What is needed is a verbatim copy of every record below, with the pictures left out.

### DATA SUPPLIED ###

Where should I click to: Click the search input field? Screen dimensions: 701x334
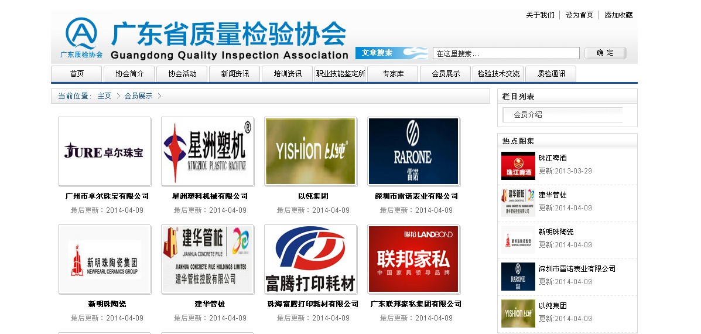pyautogui.click(x=506, y=53)
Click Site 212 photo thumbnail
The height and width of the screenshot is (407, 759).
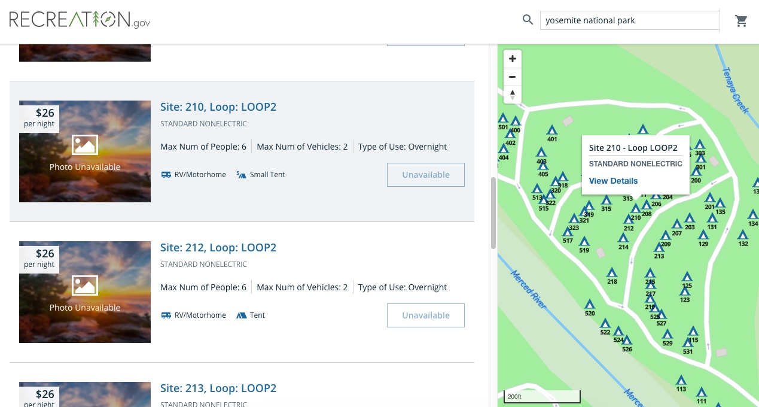coord(85,292)
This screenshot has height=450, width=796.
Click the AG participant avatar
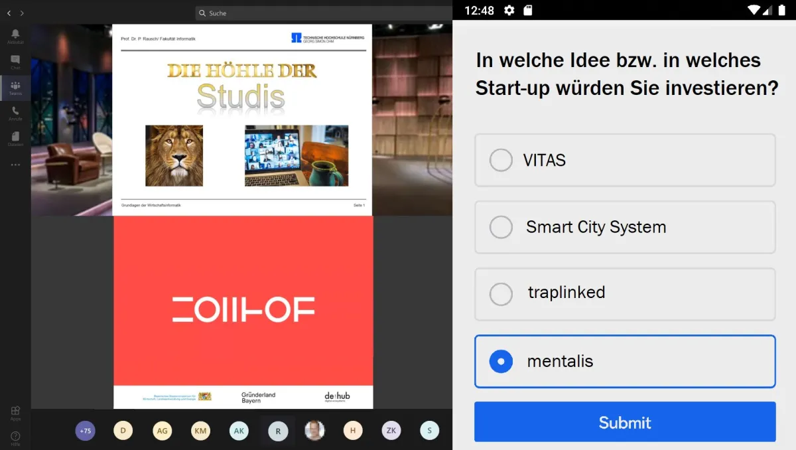tap(162, 431)

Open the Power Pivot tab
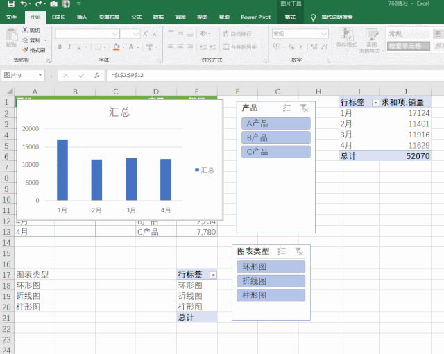(x=255, y=17)
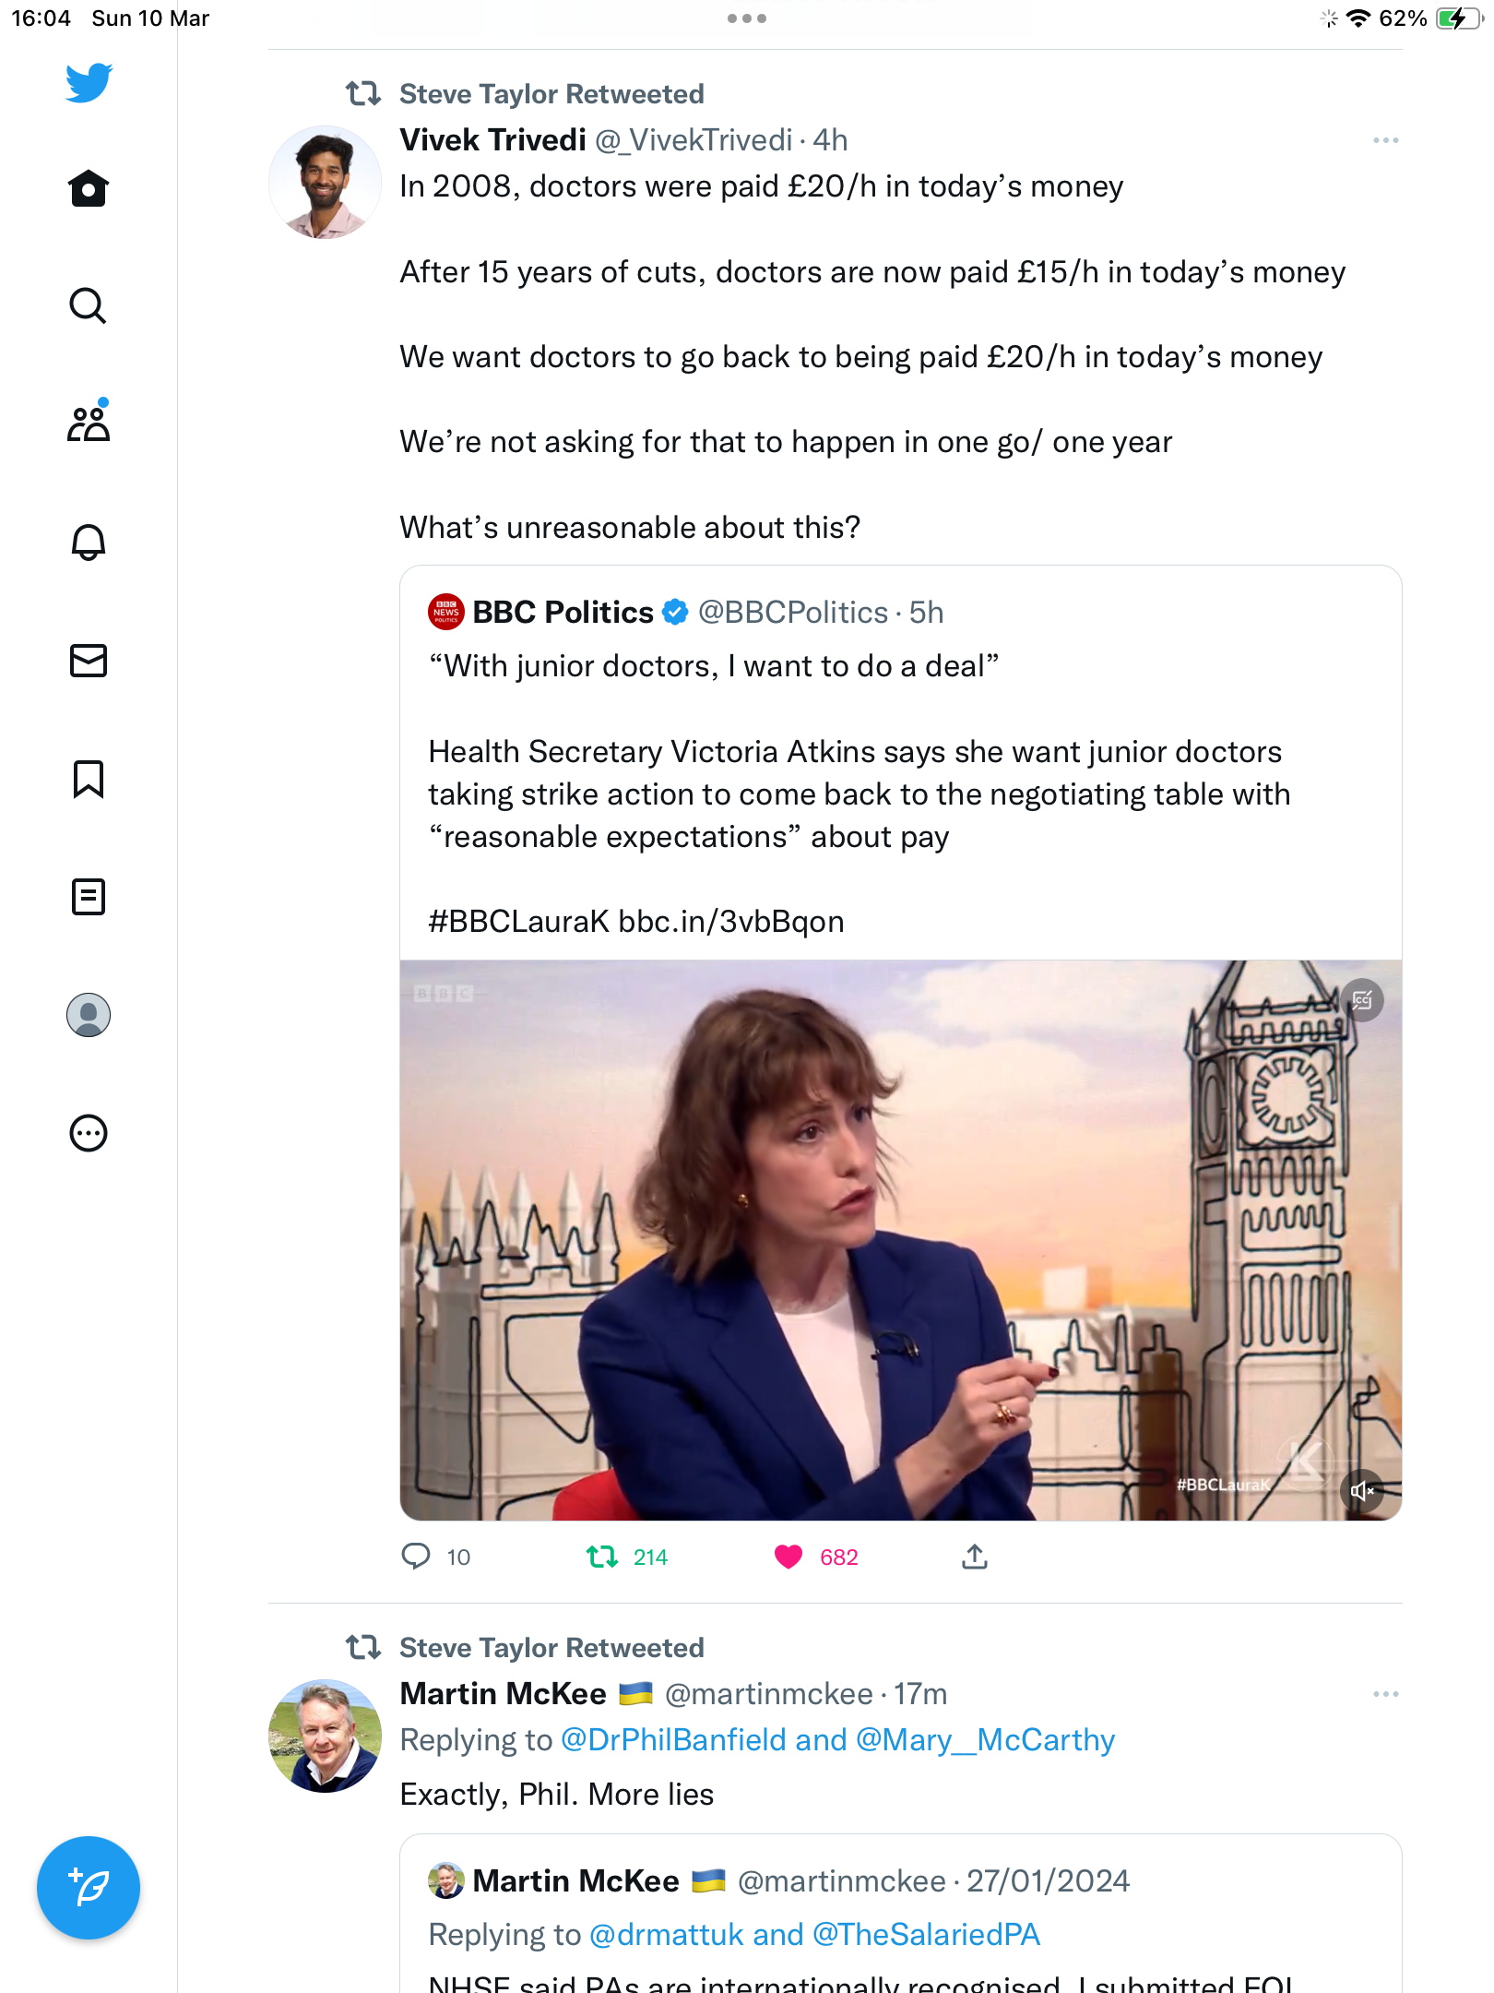Play the BBC Victoria Atkins video thumbnail

(901, 1241)
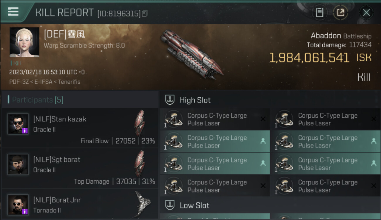Viewport: 381px width, 220px height.
Task: Click Sgt borat's Oracle II ship icon
Action: (140, 164)
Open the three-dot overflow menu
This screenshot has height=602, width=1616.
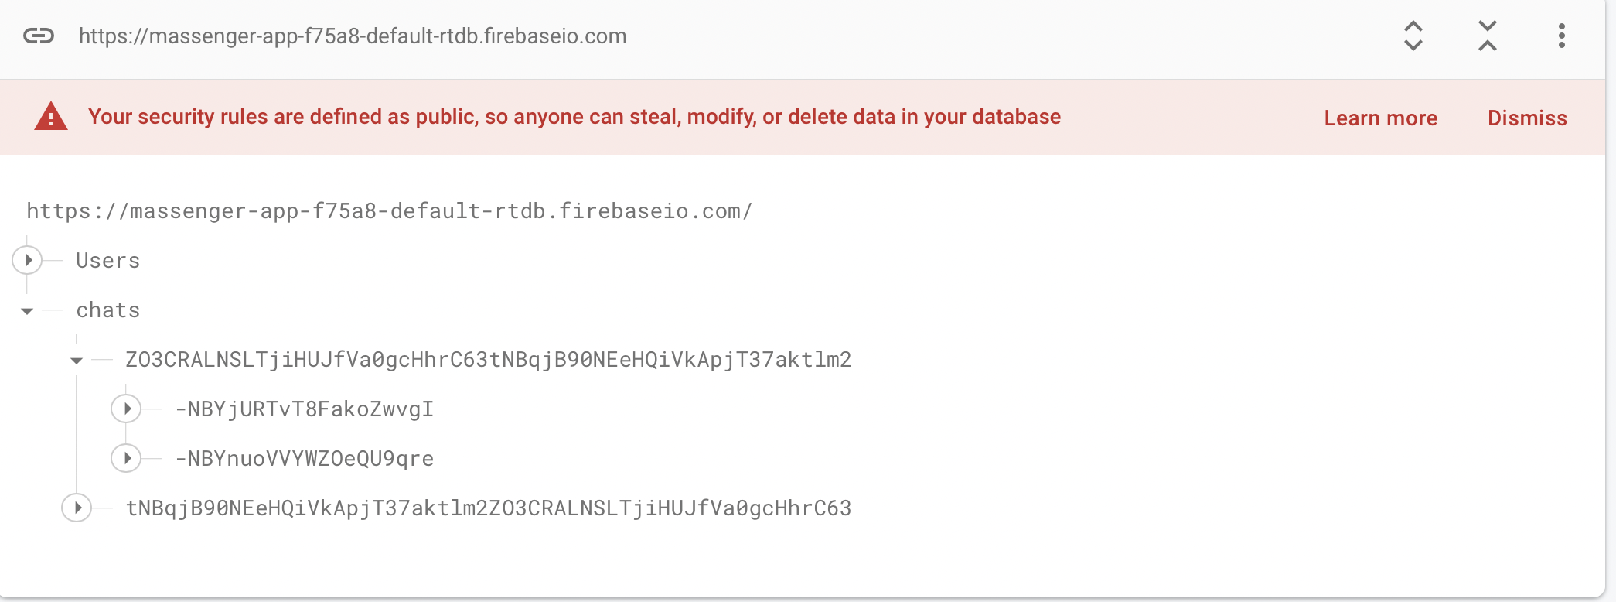pyautogui.click(x=1561, y=35)
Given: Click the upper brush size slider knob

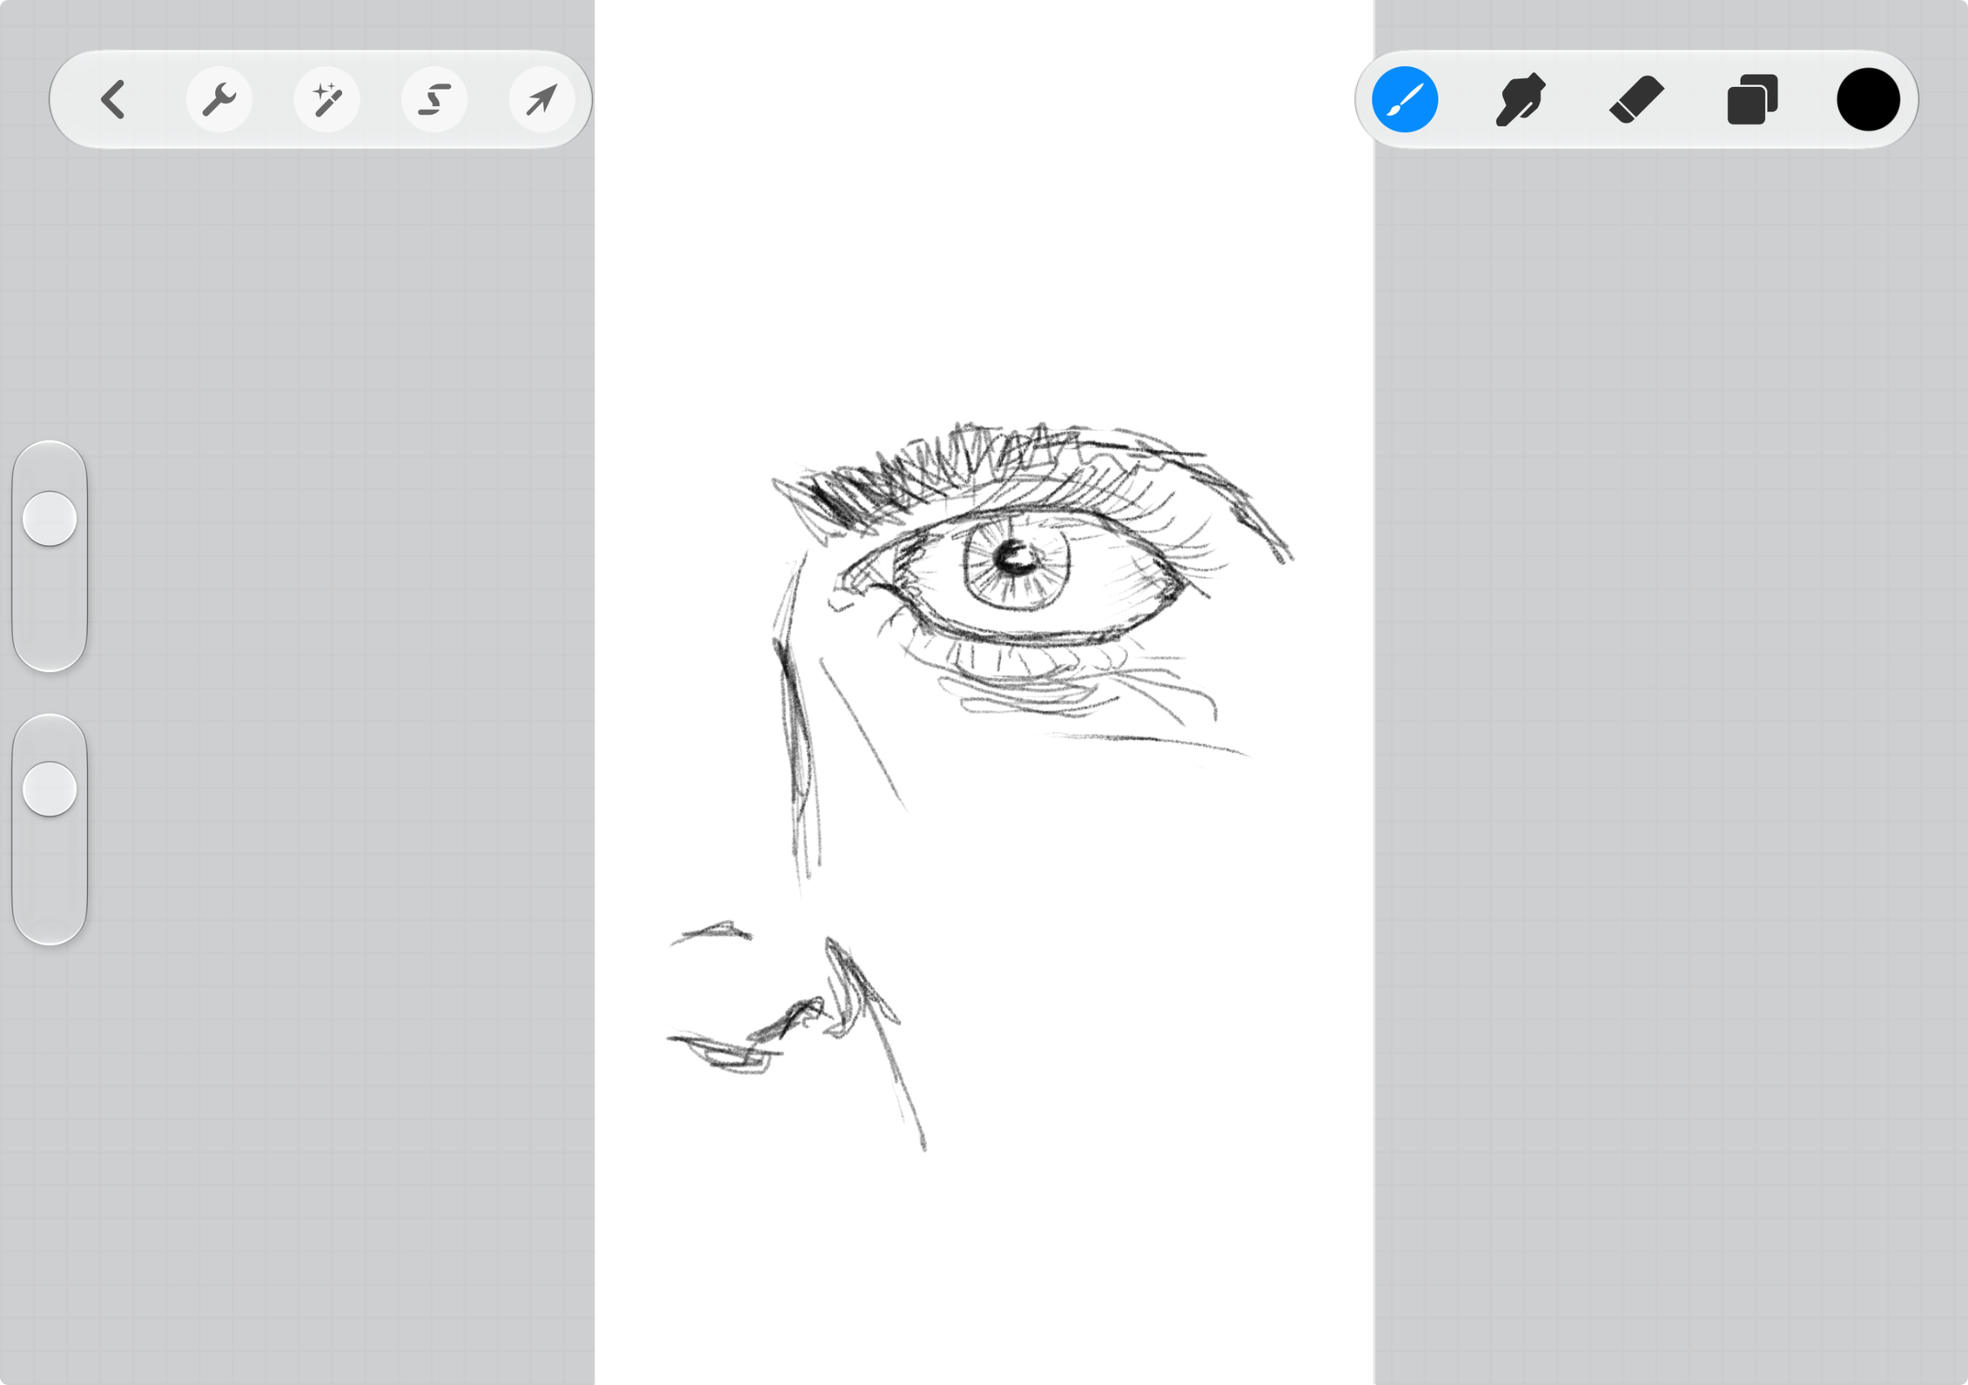Looking at the screenshot, I should coord(50,518).
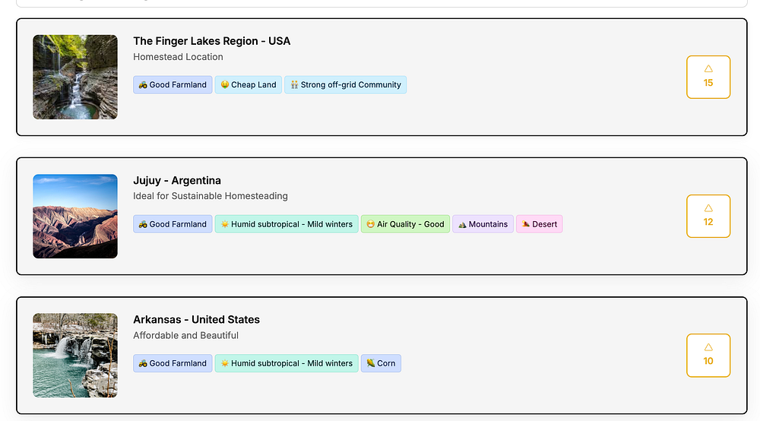Click the Affordable and Beautiful subtitle
This screenshot has height=421, width=760.
(185, 335)
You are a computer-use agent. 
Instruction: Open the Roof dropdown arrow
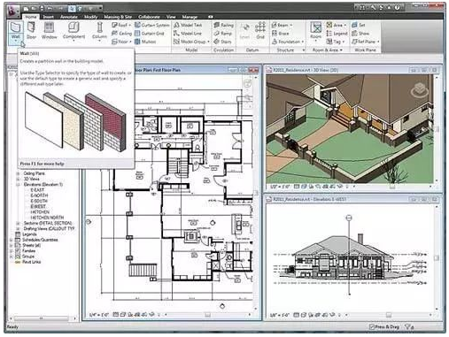130,26
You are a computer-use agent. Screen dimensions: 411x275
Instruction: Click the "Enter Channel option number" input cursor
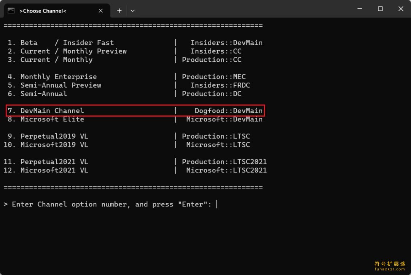click(216, 204)
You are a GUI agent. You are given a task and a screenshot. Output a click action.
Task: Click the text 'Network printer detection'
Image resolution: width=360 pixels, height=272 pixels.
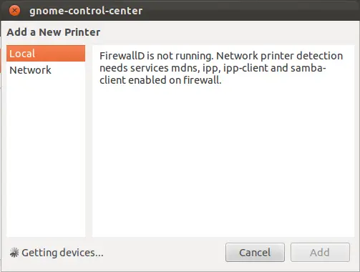pyautogui.click(x=280, y=56)
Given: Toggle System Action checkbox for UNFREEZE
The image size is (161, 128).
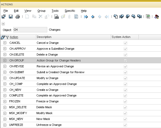Looking at the screenshot, I should [x=125, y=125].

###

> [SOLVED PROBLEM]:
Where should I click to: Click the search input field? Screen dimensions: 701x334
pyautogui.click(x=506, y=53)
Click Site 212 photo thumbnail
The height and width of the screenshot is (407, 759).
coord(85,292)
This screenshot has height=450, width=796.
Click the AG participant avatar
tap(162, 431)

Open the Power Pivot tab
(x=255, y=17)
Play the BBC Victoria Atkins video thumbnail

(901, 1241)
Viewport: 381px width, 220px height.
Task: Click Sgt borat's Oracle II ship icon
Action: (140, 164)
Open the three-dot overflow menu
This screenshot has height=602, width=1616.
pyautogui.click(x=1561, y=35)
Given: Click the upper brush size slider knob

Looking at the screenshot, I should coord(50,518).
Click the Affordable and Beautiful subtitle
This screenshot has height=421, width=760.
(185, 335)
You are a computer-use agent. 
Instruction: Open the Roof dropdown arrow
130,26
You are a computer-use agent. Screen dimensions: 411x275
Instruction: Click the "Enter Channel option number" input cursor
click(216, 204)
You are a GUI agent. You are given a task and a screenshot. Output a click action.
Task: Click the text 'Network printer detection'
Image resolution: width=360 pixels, height=272 pixels.
pyautogui.click(x=280, y=56)
Given: Toggle System Action checkbox for UNFREEZE
The image size is (161, 128).
Looking at the screenshot, I should [x=125, y=125].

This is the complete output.